WHEN SPACE DOES NOT HAVE DISTANCE: What is the Long Line in Math and Other Examples (Version 2.0)

In many ways metric spaces grant a large amount of structure to a topological space. So it's natural to ask what happens when space does not have distance defined on it. Can we still talk about things like size or even compare these types of spaces to other metrizable spaces? The answer is yes and I'll go through a few examples of such spaces. While answering the question "What is the long line in math" I will also spend time comparing the long line to the real numbers to.

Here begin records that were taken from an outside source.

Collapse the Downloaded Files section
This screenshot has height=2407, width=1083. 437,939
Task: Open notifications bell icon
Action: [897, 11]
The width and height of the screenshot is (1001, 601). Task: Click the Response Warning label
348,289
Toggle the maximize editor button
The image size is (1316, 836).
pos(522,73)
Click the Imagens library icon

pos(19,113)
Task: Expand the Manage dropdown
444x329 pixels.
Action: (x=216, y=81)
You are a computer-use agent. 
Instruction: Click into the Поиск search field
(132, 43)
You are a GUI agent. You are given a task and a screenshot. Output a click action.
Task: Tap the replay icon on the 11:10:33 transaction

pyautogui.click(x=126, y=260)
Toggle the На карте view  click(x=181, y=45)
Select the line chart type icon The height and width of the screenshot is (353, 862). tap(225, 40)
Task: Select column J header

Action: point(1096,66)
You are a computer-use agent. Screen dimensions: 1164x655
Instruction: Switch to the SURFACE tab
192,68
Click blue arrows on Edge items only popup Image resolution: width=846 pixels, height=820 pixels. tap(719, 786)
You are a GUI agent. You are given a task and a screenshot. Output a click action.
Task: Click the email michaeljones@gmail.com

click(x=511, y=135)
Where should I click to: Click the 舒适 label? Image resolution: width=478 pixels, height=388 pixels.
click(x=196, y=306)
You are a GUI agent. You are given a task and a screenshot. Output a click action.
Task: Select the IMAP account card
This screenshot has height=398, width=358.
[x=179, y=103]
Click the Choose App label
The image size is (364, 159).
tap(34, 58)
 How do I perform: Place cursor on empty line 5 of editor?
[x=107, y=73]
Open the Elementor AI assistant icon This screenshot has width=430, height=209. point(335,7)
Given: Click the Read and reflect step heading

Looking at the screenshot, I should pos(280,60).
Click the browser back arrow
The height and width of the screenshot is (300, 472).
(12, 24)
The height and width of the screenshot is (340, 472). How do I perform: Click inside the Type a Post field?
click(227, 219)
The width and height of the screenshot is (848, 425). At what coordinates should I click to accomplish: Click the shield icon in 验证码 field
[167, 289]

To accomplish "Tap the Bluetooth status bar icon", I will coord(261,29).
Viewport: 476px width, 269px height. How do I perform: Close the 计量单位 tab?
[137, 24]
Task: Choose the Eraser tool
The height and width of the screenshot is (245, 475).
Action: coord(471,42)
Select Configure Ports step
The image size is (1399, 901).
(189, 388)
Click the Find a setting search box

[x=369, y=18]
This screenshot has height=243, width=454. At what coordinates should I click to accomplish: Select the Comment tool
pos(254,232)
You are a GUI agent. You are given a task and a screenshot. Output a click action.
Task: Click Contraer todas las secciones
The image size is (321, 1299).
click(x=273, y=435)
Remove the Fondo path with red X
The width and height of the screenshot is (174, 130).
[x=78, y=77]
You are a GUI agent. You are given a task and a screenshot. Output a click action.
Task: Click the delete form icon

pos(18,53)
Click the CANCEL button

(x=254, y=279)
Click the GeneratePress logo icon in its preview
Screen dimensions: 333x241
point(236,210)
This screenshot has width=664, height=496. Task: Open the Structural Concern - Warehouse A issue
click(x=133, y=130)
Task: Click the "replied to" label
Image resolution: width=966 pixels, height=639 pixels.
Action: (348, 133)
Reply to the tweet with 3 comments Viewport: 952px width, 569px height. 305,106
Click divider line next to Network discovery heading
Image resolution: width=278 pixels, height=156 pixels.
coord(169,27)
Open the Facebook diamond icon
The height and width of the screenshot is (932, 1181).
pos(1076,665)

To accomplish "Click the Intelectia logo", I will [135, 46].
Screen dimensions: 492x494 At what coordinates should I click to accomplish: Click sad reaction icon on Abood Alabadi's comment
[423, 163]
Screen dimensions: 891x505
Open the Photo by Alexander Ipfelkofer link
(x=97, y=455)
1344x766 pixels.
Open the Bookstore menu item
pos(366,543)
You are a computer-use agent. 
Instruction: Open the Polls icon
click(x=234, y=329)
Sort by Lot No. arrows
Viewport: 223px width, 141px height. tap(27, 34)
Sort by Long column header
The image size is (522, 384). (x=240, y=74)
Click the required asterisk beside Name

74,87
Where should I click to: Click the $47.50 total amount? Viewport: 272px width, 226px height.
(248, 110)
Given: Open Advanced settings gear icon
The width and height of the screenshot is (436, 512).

Time Cards for this video:
00:00 Notes on Correction for Version 2.0

01:05 Last time to Metrizability
Although most of the information from last time is helpful and can help give context for this video it's not entirely necessary. I use the last example from the last video to introduce the 'niceness' concept behind metric spaces in terms of all the additional topological structure they endow on a space, it also allows an introduction to metrizability which sling-shots us into the main topic. You can find the video from last time here:    • SEPARATION BUT MATHEMATICALLY: What T...  

03:40 What is the Long Line?
The Long Line in math is a topological space that has a lot of counter intuitive properties of which we will only really focus on one, that the long line is not a metrizable space. In this section however, I go through the definition of the closed and open long ray and their constructions that lead to the definition of the Long Line.

08:26 How different are the long line and the real line?
In this section I'll take a brief but accessible look at one of the primary differences between the Real Line and the Long Line by comparing the size of the two spaces. This answers a question raised earlier in this description, yes, there are cases where you can compare the size of a space that does not have distance and a space that does have such a notion.

09:00 Why does the Long Line not have a sense of distance?
Here I give a visual argument for the inability for one to define the notion of distance (or a metric) on the Long Line. Most rigorous proofs out there solely rely on topological qualities of the Long Line so take this as a grain of intuition and not a proof.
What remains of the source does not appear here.